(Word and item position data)
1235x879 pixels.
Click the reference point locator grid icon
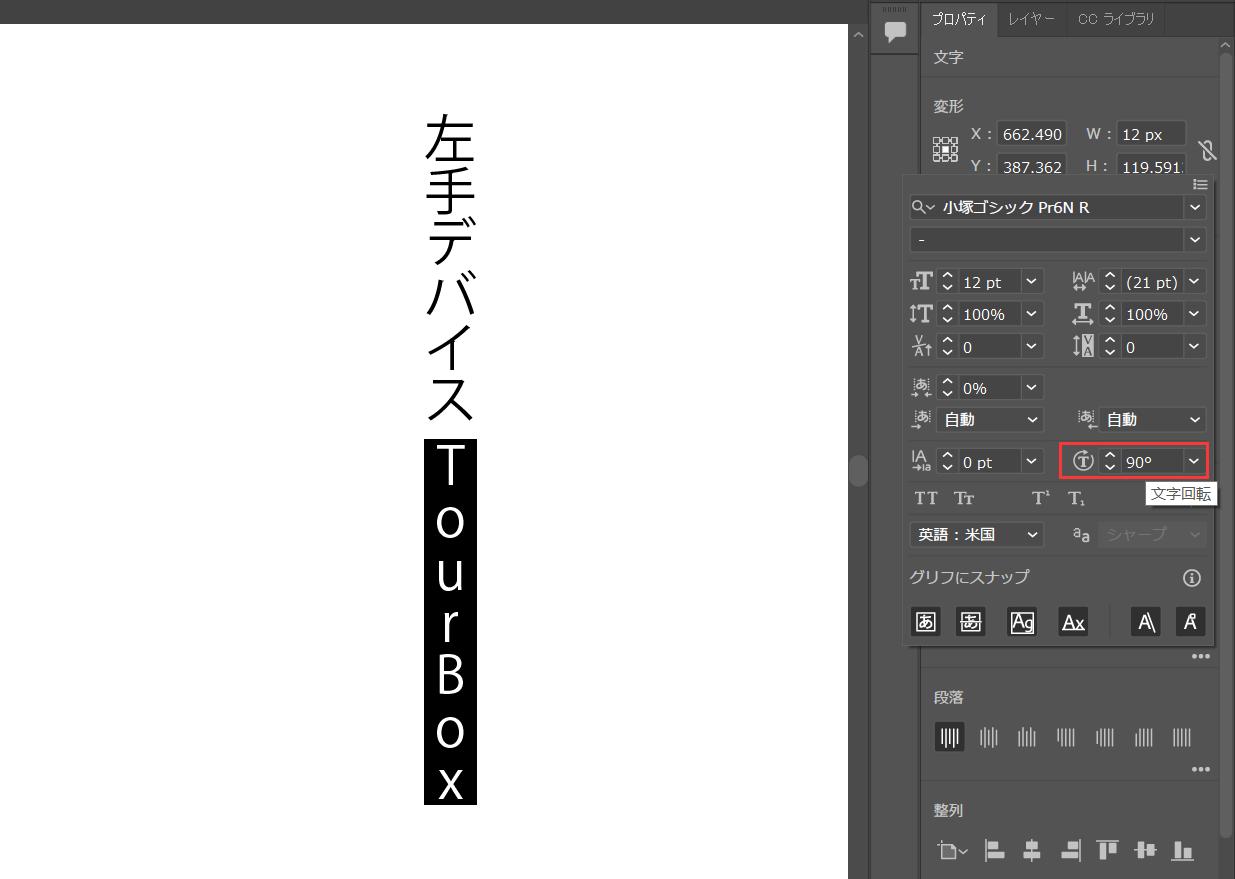tap(945, 148)
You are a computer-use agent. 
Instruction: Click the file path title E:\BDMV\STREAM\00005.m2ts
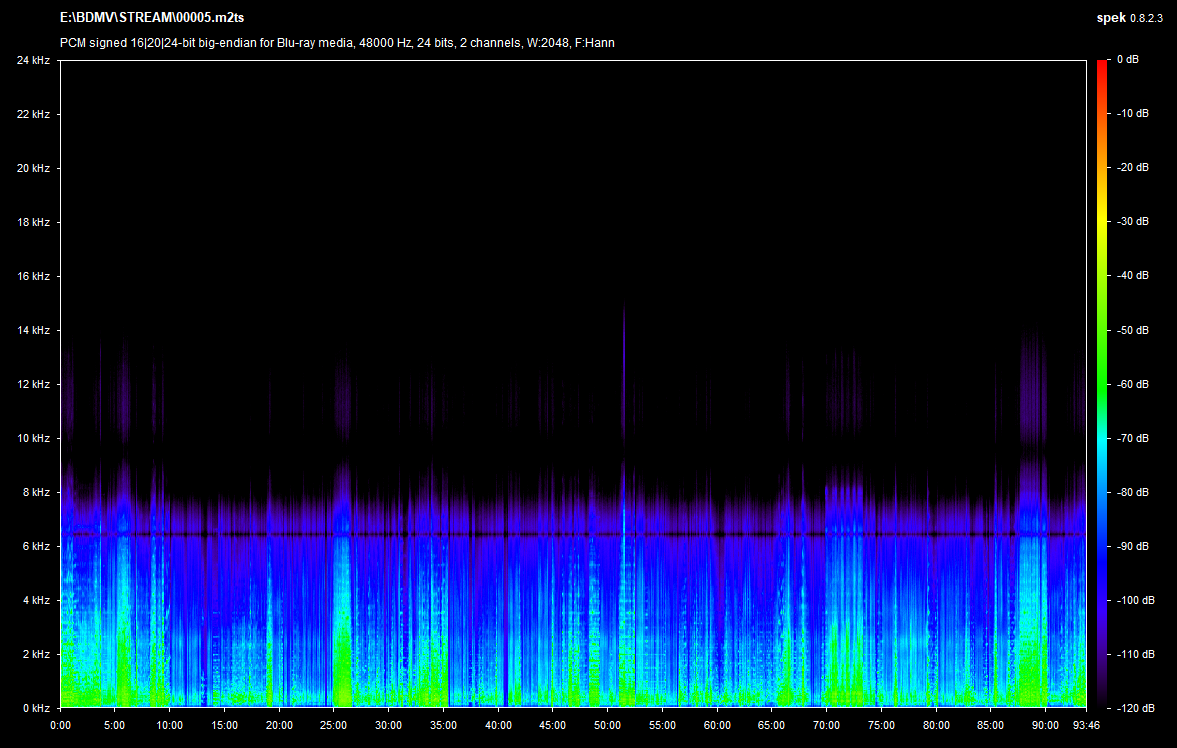150,19
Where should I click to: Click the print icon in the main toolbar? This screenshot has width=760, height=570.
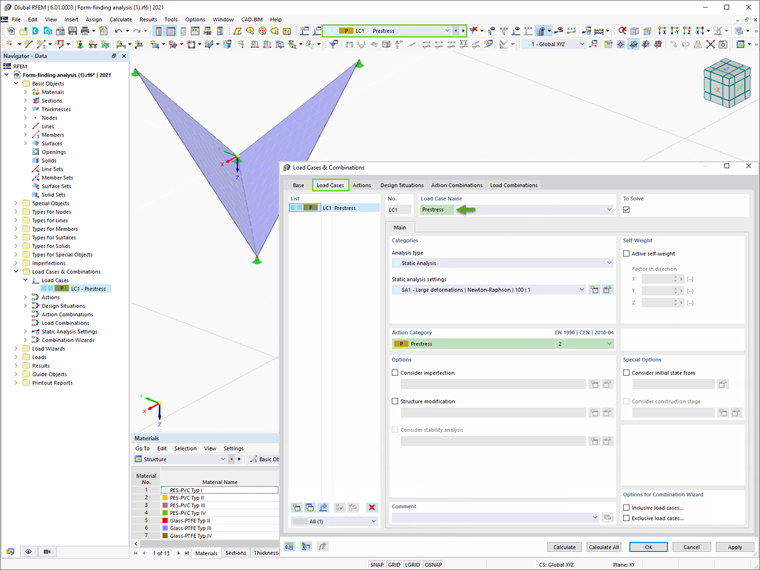click(x=85, y=31)
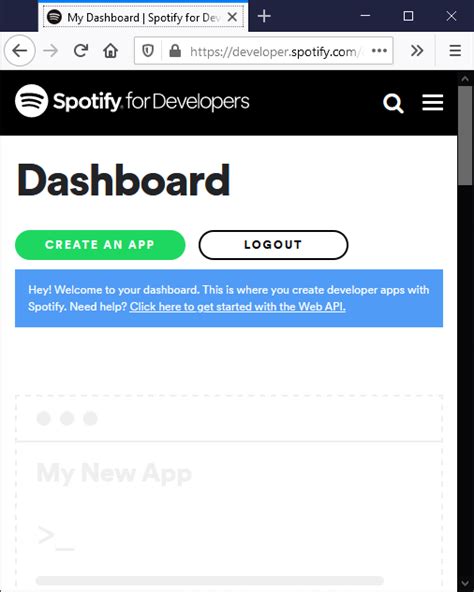Open the Firefox application menu
Screen dimensions: 474x592
455,51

**Do this**
Replace every "icon" with "button" in the items above, keeping everything else unchanged and leaving out the pictures.

**Solution to the problem**
1235x879 pixels.
Click the reference point locator grid button
tap(945, 148)
You are a computer-use agent. 
Instruction: Click the file path title E:\BDMV\STREAM\00005.m2ts
150,19
Where should I click to: Click the print button in the main toolbar? This screenshot has width=760, height=570.
click(x=85, y=31)
Open the Firefox application menu
Screen dimensions: 474x592
455,51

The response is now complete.